I began the day with my eyes stuck in a permanent roll. I’ve spent a lot of time talking to people about what the problems are with the independent and commercial theater scenes in New York, and I feel like I already know what the answers are. Basically, two things –

1) Support an individual artist’s voice and vision, whether it be a solo performer, a director or a playwright. Basically, give an evening over to either one voice, or, at maximum, two voices (since every play or performer needs direction) and let that story speak for itself.

2) Go see shows. Even if you think they’ll be bad. Especially if you think they’ll be bad. Try to figure out what you like about them, not what you hate about them.

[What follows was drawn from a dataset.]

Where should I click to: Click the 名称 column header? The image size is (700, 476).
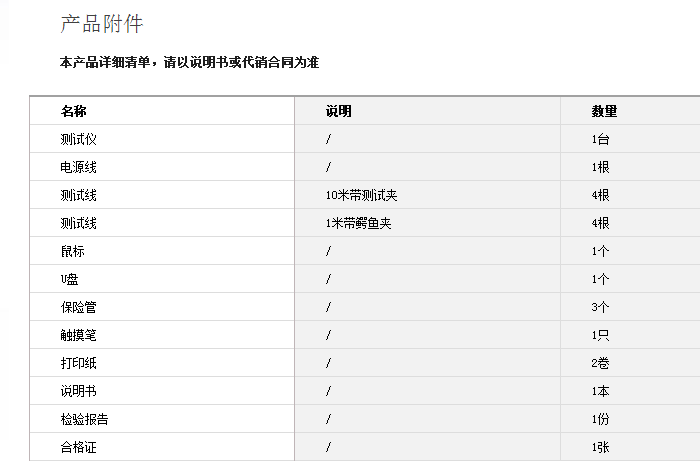click(x=74, y=111)
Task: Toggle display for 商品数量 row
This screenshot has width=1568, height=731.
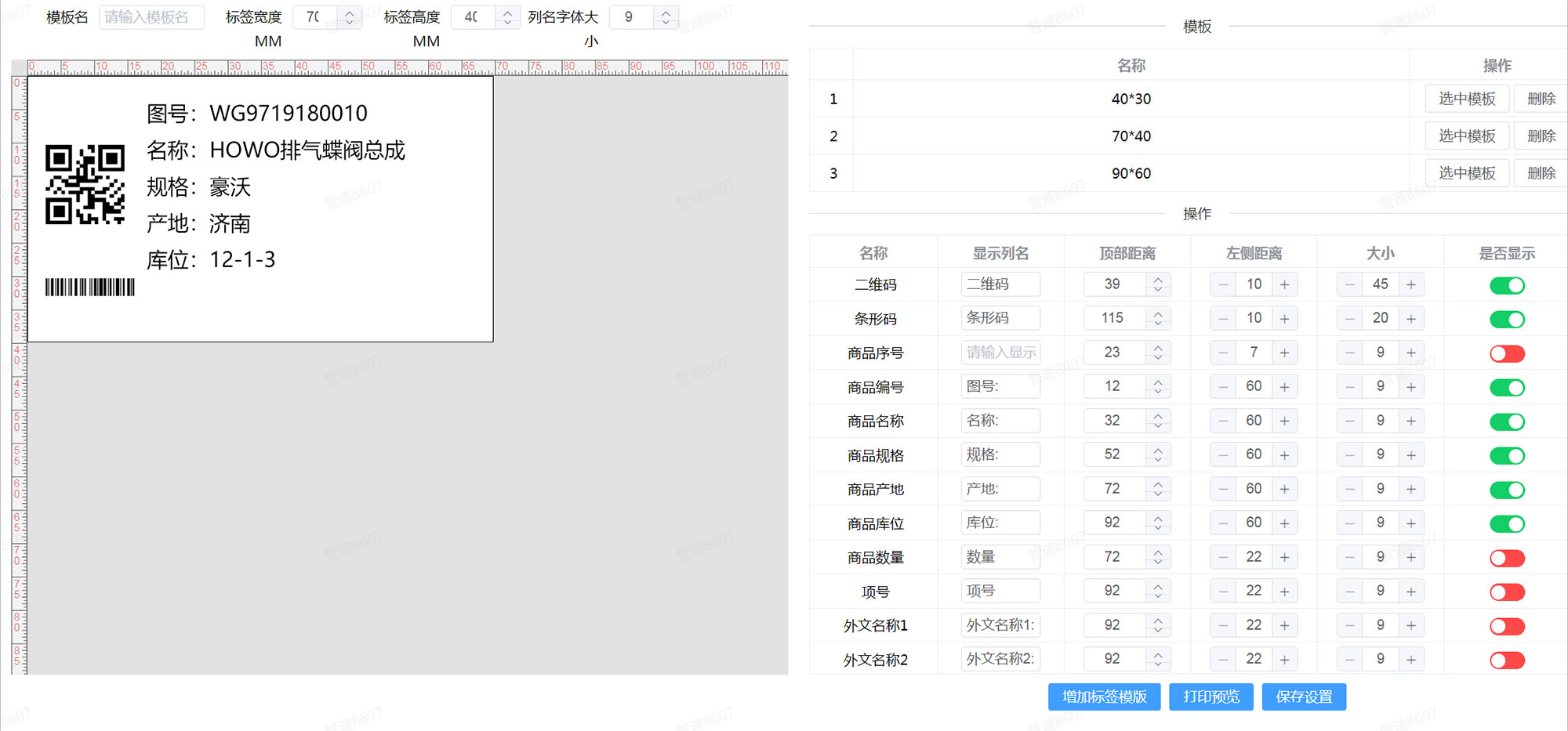Action: point(1507,557)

If we had these two tenets as the focus of the independent theater scene, we’d be fine.

But what is blowing my mind about the Devoted and Disgruntled symposia is that so many of us have so many of the same problems. The larger theaters are struggling with the exact same thing that the smaller theaters are struggling with, but on a far bigger scale. The people who run institutions are in a far worse place than we are as independent theater producers.

Yes, they have more money, but they also have more people who want it, and the people who are already getting it are terrified of losing it, and they want more of it. In other words, to quote the old saying, they simply have more problems.

I talked and talked and talked. I listened to a hundred different people, I ran from group to group. And always in the back of my head was Nosedive and Flux and Gideon. I can’t tell you how many times I mentioned the Vampire Cowboys. I have been saying for years that there’s nothing wrong with the independent theater community that can’t be fixed with what is right, but this meeting is convincing me that we’re actually on our way. To say it was inspiring is an understatement, we simply need to continue to put one foot in front of the other, modify our expectations, understand what “success” is and be patient.

At the end of the day, we gathered back in a circle and the mic was left for anyone to say anything they like. These situations, particularly in a group of artists, are built to make you cringe, but one of the first things that anyone said was , “I just want to thank everyone for the gentleness of the day. I’m reminded that my theater life, in rehearsals and in meetings, can actually be this gentle and respectful”. That was my experience exactly.